The concept of systemic rejuvenation is underdefined. The paper uses ageing clocks, omics, functional measures, tissue age assimilation, and organ function as endpoints, but it does not clearly specify what combination of changes would count as genuine rejuvenation rather than transient repair, improved function, or biomarker movement. This is especially important because some interventions, such as plasma exchange, may shift molecular signatures without proving durable healthspan extension.

The paper correctly identifies age assimilation as a major barrier, but it does not yet provide a mechanistic framework for solving it. If an old systemic environment rapidly ages a young graft, then replacement may require prior or simultaneous correction of inflammation, ECM stiffness, immune ageing, metabolic dysfunction, senescent-cell burden, and circulating factors. That makes replacement less a single intervention class and more a platform dependent on many other unresolved geroscience interventions.

There is also an important risk-benefit problem. Many replacement strategies are invasive, expensive, immunologically complex, and potentially dangerous. HSC transplantation is explicitly noted as having mortality risks too high for routine ageing intervention. Multi-organ transplantation, xenotransplantation, engineered organs, immune editing, and brain-cell replacement would need an extraordinarily high safety threshold before being justified in preventive longevity medicine.

The discussion of brain replacement and self-identity is philosophically and clinically underdeveloped. The paper acknowledges the issue, especially for progressive brain replacement, but gives little operational guidance on how identity, continuity of memory, personality, agency, or consent would be preserved or measured. This is one of the most difficult parts of the replacement agenda.

The paper could also do more to distinguish replacement of function from rejuvenation of biology. Dialysis, prostheses, and implants can replace function without making the organism biologically younger. Conversely, plasma exchange or gene therapy might modify ageing biology without replacing a structure. The category “replacement-based ageing intervention” is therefore broad and somewhat heterogeneous.

From your citrate/acetyl-CoA perspective, one gap is that the paper gives relatively little attention to the metabolic state of the host environment. If systemic ageing involves impaired mitochondrial function, altered citrate export, reduced nuclear acetyl-CoA, inflammatory suppression of anabolic transcription, or ECM remodelling, then replacement tissues may enter a hostile biochemical niche. The paper recognises damage removal and systemic context, but does not deeply address metabolic control of graft ageing, transcriptional maintenance, or epigenetic stability.
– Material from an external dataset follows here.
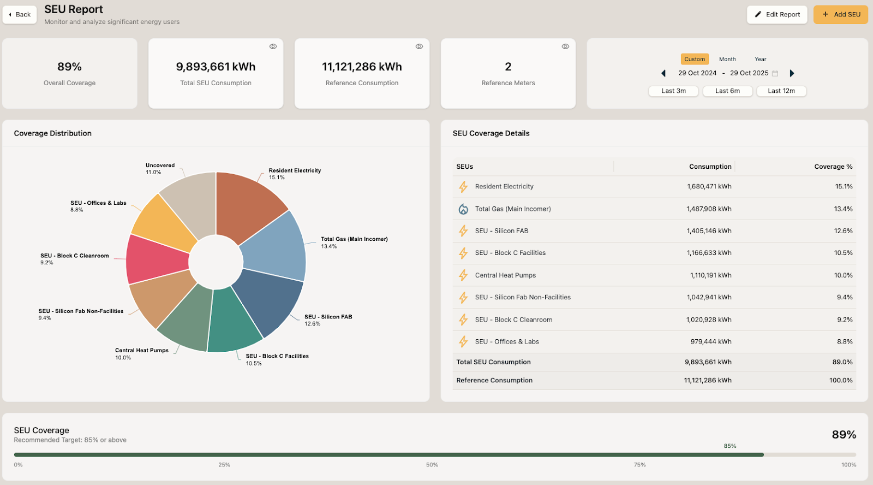Sort table by Consumption column header

710,167
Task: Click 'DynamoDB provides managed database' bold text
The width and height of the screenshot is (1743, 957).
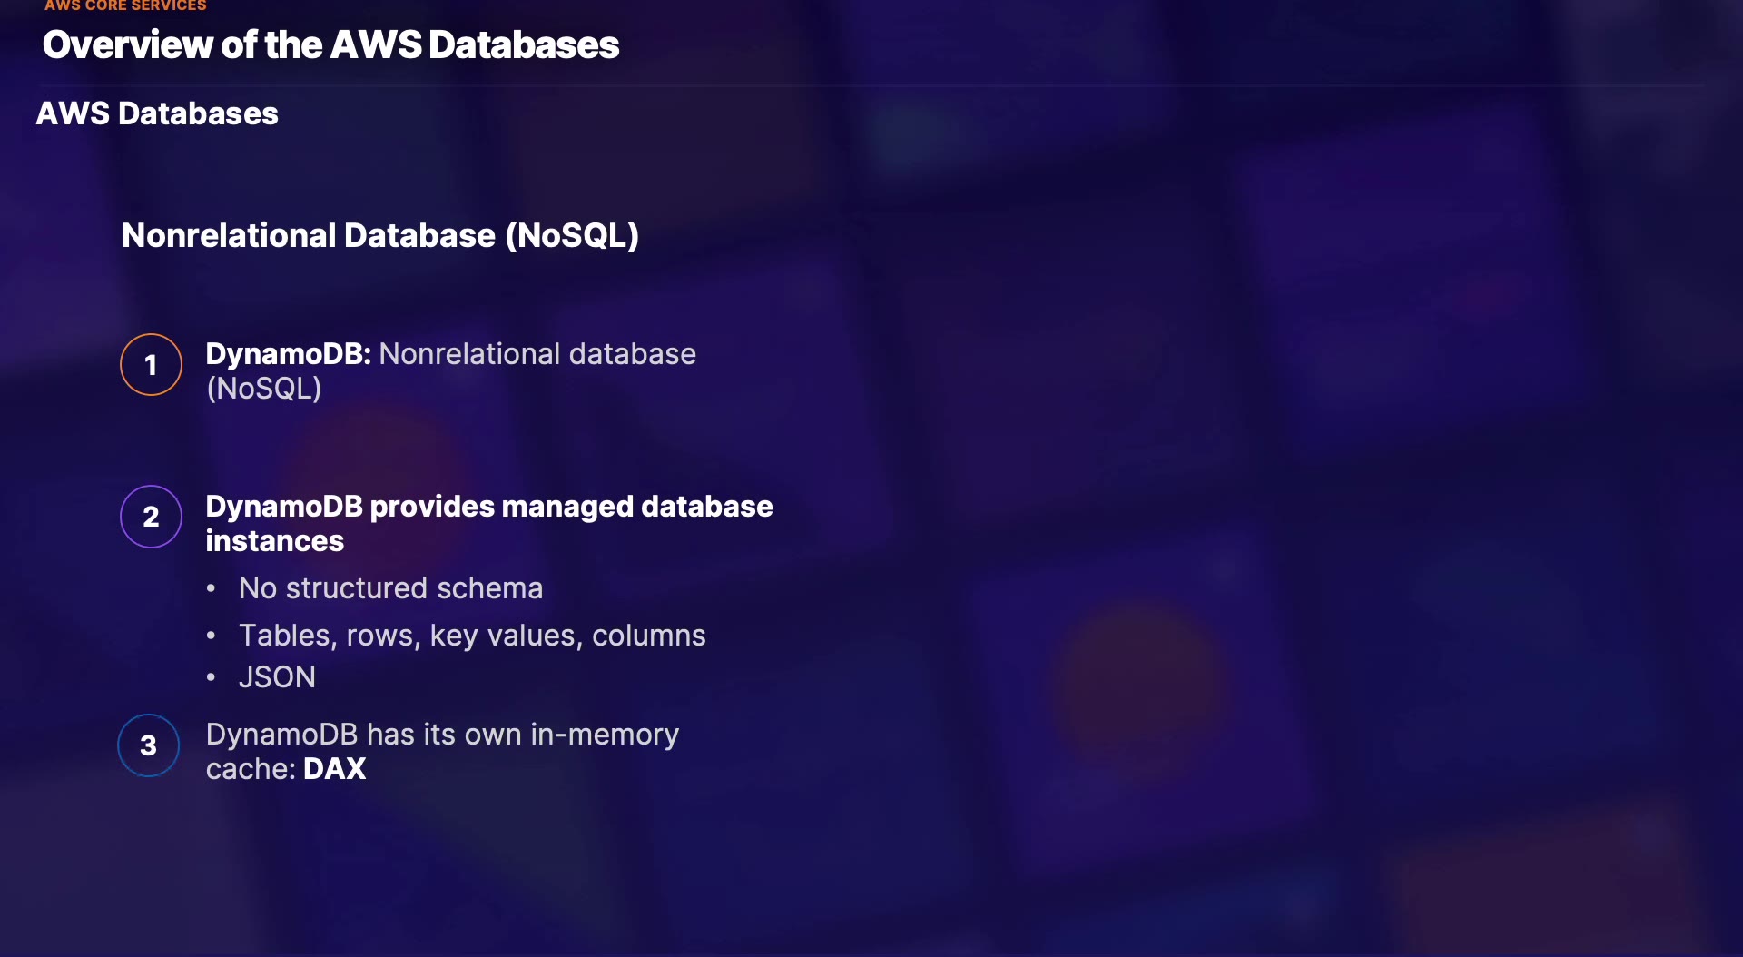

Overall, this is a useful agenda-setting paper. Its strength is that it broadens longevity thinking beyond small molecules and single pathways toward repair, replacement, engineering, and systems maintenance. Its weakness is that the roadmap is still more visionary than experimentally grounded. The most testable next steps would be: define biomarkers of durable tissue rejuvenation; quantify graft age assimilation; test combinations of replacement plus anti-inflammatory, ECM-remodelling, senolytic, metabolic, or mitophagy-enhancing interventions; and establish whether any replacement strategy improves hard functional outcomes rather than only clocks or local tissue repair.